### EXERCISE AIM
The line containing "Where should I click to: Click the Revoke" and every line after it, through the last one below: output exactly these and nothing else.

━━━

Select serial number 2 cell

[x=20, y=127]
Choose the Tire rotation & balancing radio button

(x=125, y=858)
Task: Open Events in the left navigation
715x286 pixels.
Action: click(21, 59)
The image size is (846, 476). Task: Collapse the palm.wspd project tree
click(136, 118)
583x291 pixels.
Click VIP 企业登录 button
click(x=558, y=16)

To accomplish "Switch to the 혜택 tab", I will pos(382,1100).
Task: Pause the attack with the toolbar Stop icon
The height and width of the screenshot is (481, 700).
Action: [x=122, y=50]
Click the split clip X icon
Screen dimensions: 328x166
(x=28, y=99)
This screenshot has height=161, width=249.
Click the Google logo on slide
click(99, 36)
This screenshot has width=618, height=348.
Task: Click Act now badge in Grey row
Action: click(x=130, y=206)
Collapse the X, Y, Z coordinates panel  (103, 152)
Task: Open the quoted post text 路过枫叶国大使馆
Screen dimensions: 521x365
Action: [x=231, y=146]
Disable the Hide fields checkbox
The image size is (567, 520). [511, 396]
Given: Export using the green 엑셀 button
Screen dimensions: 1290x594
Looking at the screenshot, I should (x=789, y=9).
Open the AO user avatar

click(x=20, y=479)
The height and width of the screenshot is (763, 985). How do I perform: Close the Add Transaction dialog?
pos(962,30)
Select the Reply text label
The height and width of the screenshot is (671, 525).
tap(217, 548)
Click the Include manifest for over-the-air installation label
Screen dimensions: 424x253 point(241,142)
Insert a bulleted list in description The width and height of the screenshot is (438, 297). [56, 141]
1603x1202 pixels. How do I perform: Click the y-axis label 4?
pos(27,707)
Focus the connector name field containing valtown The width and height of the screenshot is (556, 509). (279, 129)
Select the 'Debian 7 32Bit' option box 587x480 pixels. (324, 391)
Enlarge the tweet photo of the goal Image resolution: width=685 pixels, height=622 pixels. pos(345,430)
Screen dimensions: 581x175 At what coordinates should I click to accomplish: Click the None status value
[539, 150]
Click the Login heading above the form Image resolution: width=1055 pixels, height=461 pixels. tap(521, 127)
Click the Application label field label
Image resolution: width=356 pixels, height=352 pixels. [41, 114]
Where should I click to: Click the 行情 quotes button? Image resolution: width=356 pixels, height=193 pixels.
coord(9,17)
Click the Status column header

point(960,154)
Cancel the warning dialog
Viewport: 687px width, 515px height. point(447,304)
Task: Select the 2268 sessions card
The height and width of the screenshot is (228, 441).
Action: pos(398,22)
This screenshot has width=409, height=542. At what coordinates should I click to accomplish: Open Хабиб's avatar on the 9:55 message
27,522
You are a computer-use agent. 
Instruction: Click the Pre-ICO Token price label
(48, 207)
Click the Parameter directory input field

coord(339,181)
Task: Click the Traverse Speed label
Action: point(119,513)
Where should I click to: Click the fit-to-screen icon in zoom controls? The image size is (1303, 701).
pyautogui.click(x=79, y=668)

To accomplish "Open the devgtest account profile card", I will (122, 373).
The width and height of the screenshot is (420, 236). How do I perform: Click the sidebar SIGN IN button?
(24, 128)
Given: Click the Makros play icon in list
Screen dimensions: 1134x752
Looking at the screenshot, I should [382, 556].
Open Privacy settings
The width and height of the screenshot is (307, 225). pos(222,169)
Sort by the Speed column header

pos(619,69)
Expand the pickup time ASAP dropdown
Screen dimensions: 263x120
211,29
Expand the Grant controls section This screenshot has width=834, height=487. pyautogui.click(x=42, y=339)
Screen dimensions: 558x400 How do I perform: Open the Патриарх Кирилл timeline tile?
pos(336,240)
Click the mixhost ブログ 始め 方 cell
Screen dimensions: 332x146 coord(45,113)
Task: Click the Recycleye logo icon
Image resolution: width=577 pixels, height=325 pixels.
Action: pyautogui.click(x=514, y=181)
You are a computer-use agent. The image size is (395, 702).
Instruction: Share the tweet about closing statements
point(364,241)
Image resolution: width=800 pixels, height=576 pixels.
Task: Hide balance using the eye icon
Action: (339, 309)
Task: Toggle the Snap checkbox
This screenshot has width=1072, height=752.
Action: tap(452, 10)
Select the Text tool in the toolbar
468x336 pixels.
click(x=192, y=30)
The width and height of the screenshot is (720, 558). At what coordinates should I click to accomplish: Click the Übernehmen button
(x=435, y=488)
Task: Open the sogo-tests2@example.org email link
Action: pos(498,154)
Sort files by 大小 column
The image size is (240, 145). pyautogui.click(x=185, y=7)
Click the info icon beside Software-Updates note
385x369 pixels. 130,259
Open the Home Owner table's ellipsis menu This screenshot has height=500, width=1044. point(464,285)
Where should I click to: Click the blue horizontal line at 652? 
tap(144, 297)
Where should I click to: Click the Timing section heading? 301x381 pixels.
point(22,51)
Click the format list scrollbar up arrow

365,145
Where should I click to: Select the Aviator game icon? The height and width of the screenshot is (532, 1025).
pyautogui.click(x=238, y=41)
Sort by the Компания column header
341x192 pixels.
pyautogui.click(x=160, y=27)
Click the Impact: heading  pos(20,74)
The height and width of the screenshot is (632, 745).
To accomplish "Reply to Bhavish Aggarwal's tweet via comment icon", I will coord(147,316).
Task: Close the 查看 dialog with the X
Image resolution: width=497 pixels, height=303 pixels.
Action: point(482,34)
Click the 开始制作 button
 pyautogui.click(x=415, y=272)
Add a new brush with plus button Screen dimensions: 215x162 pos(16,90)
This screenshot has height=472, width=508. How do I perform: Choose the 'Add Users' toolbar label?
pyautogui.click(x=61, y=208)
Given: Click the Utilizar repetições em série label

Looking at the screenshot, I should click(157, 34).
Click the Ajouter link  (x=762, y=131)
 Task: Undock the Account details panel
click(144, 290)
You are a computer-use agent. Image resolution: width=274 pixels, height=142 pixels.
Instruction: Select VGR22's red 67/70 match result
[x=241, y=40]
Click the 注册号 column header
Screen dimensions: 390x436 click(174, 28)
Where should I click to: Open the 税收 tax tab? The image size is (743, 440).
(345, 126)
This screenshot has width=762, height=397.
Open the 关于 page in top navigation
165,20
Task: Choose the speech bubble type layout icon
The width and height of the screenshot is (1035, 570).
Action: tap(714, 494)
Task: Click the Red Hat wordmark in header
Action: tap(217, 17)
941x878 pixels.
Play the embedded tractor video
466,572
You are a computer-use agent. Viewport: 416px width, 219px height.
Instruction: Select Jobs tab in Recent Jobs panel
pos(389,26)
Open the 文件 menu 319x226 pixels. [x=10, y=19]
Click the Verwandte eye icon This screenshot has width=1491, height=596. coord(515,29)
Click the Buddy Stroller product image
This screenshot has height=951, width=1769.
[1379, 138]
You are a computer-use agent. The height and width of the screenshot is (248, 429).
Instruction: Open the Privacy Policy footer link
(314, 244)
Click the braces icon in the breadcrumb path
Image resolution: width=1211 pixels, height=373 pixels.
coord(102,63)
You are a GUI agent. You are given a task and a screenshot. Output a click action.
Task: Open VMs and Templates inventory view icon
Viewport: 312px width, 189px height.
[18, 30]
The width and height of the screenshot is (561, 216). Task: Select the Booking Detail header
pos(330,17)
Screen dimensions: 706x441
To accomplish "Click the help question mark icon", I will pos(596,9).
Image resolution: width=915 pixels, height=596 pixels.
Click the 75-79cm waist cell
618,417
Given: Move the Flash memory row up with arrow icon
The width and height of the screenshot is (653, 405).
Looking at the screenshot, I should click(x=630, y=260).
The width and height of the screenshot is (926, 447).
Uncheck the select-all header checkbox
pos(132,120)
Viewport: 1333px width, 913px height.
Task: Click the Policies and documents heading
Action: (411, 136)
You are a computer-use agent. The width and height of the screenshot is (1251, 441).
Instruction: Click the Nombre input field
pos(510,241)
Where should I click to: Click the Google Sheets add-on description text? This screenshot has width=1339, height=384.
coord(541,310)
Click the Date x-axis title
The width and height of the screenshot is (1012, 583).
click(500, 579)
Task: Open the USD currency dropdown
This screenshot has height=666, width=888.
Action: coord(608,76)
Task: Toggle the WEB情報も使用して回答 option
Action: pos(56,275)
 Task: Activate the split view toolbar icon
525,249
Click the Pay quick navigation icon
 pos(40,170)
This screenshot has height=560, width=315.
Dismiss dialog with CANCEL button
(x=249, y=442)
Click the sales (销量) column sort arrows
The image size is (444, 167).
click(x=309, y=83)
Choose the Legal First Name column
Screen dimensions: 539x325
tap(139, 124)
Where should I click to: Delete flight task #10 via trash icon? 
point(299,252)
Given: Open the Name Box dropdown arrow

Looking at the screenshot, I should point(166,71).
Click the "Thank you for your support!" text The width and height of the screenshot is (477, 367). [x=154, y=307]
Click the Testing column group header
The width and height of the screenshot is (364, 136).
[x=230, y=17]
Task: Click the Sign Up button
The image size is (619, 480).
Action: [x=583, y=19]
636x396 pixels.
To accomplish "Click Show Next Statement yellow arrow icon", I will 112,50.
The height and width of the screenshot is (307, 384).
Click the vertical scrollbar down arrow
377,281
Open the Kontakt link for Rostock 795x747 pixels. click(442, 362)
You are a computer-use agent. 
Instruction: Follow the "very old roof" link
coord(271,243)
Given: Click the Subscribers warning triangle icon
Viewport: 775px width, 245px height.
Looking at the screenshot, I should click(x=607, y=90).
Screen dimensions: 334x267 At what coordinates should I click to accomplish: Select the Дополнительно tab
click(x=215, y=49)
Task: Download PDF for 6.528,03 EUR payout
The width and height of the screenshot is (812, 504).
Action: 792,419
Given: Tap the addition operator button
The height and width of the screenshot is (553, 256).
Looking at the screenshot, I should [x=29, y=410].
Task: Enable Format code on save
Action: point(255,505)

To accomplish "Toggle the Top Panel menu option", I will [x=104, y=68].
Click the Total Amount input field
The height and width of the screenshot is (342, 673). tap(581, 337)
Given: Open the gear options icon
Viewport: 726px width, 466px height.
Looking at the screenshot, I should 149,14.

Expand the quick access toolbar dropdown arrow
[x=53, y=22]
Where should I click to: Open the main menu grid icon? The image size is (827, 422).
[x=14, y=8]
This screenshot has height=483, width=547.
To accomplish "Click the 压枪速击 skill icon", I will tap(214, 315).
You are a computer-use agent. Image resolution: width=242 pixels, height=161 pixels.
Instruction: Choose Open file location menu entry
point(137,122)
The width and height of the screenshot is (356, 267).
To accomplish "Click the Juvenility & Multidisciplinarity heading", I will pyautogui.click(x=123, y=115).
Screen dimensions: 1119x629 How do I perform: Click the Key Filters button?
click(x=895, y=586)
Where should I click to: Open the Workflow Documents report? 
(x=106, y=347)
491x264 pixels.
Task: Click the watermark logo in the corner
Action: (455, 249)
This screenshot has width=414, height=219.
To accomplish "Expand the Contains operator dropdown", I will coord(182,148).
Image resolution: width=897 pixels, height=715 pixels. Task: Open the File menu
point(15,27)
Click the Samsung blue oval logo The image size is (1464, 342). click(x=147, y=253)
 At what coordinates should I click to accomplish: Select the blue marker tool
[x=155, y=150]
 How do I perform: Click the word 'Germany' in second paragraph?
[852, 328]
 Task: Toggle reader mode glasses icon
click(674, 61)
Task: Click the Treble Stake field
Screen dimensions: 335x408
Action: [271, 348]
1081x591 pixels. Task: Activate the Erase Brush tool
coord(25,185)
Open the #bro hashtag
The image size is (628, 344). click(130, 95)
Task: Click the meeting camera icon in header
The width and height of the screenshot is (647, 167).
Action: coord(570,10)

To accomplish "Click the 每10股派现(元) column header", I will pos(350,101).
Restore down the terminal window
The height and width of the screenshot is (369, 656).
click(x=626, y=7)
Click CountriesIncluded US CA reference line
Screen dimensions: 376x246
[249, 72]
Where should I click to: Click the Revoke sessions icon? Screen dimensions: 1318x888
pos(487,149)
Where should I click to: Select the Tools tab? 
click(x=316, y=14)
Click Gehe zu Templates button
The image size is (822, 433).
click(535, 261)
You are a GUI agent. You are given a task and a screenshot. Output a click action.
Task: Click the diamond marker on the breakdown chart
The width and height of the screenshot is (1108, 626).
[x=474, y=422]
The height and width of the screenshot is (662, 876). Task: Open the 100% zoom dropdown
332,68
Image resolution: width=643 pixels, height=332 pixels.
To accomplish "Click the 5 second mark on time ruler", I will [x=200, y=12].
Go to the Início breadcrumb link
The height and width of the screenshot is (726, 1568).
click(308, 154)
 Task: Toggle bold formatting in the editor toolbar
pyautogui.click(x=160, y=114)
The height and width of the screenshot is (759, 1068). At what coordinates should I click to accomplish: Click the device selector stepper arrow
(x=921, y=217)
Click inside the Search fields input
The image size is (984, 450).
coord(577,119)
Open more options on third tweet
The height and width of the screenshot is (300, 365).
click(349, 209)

━━━

### RESPONSE AREA
Where should I click to: Click the Revoke sessions icon? Screen dimensions: 1318x888
pos(487,149)
Where should I click to: Select the Tools tab? 
click(x=316, y=14)
Click Gehe zu Templates button
The image size is (822, 433).
click(535, 261)
You are a GUI agent. You are given a task and a screenshot. Output a click action.
Task: Click the diamond marker on the breakdown chart
The width and height of the screenshot is (1108, 626).
[x=474, y=422]
The height and width of the screenshot is (662, 876). Task: Open the 100% zoom dropdown
332,68
Image resolution: width=643 pixels, height=332 pixels.
To accomplish "Click the 5 second mark on time ruler", I will [x=200, y=12].
Go to the Início breadcrumb link
The height and width of the screenshot is (726, 1568).
click(308, 154)
 Task: Toggle bold formatting in the editor toolbar
pyautogui.click(x=160, y=114)
The height and width of the screenshot is (759, 1068). At what coordinates should I click to accomplish: Click the device selector stepper arrow
(x=921, y=217)
Click inside the Search fields input
The image size is (984, 450).
coord(577,119)
Open more options on third tweet
The height and width of the screenshot is (300, 365).
click(349, 209)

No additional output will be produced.